### [What to do]
Within the records, tally the lines that contain "computer" and reply with that number only.

### [Given data]
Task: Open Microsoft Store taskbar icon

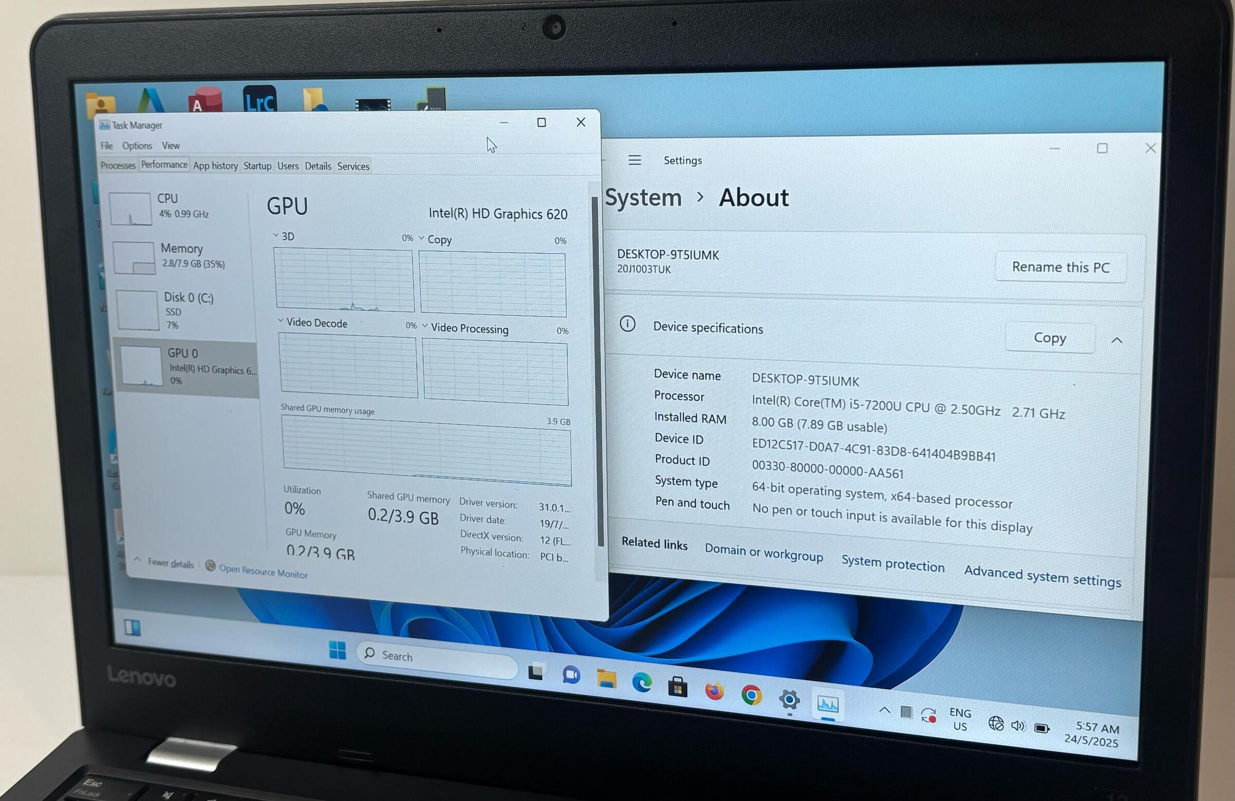Action: pos(677,687)
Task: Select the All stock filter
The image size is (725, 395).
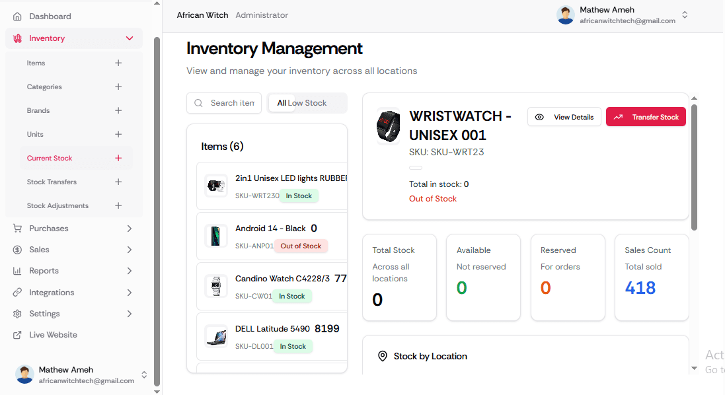Action: (282, 103)
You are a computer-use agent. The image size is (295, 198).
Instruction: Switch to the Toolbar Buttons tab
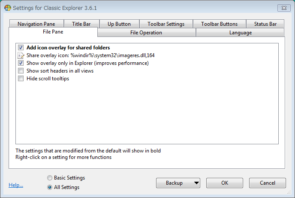[x=220, y=24]

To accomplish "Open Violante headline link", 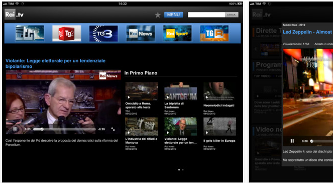I will pos(55,63).
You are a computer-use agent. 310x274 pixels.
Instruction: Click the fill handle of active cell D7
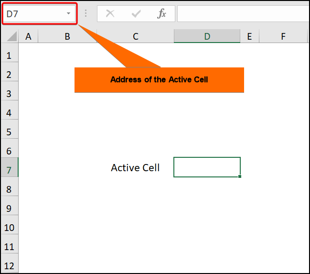tap(239, 176)
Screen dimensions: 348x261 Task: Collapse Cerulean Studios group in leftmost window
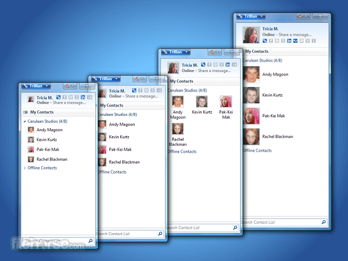click(25, 121)
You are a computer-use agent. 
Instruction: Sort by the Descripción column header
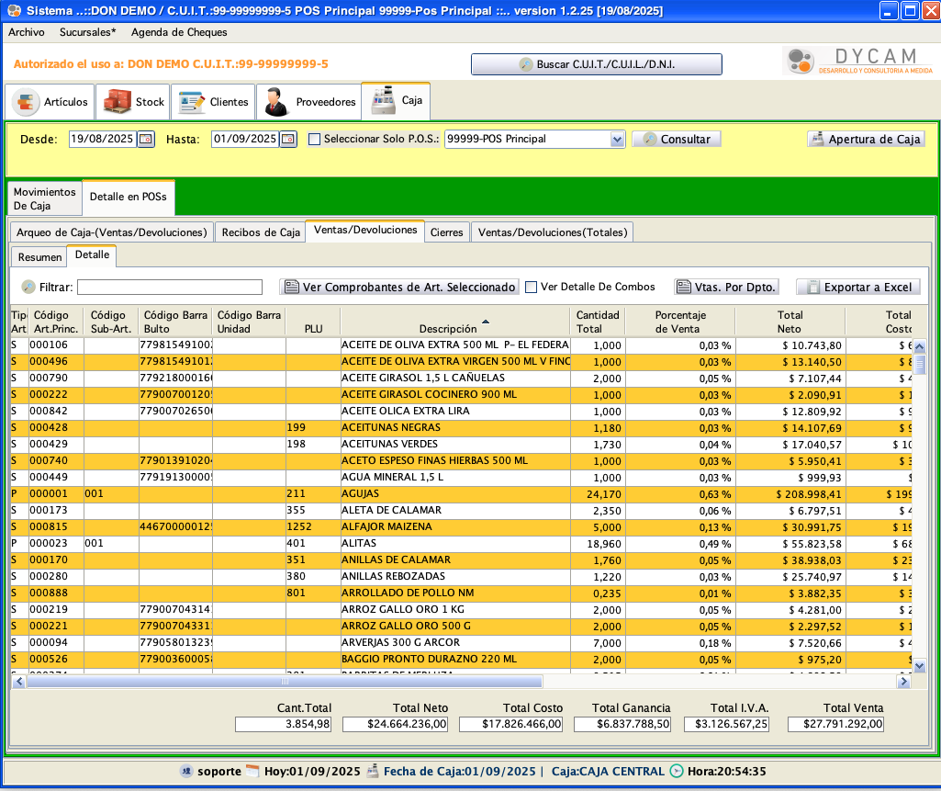448,328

### [Output]
3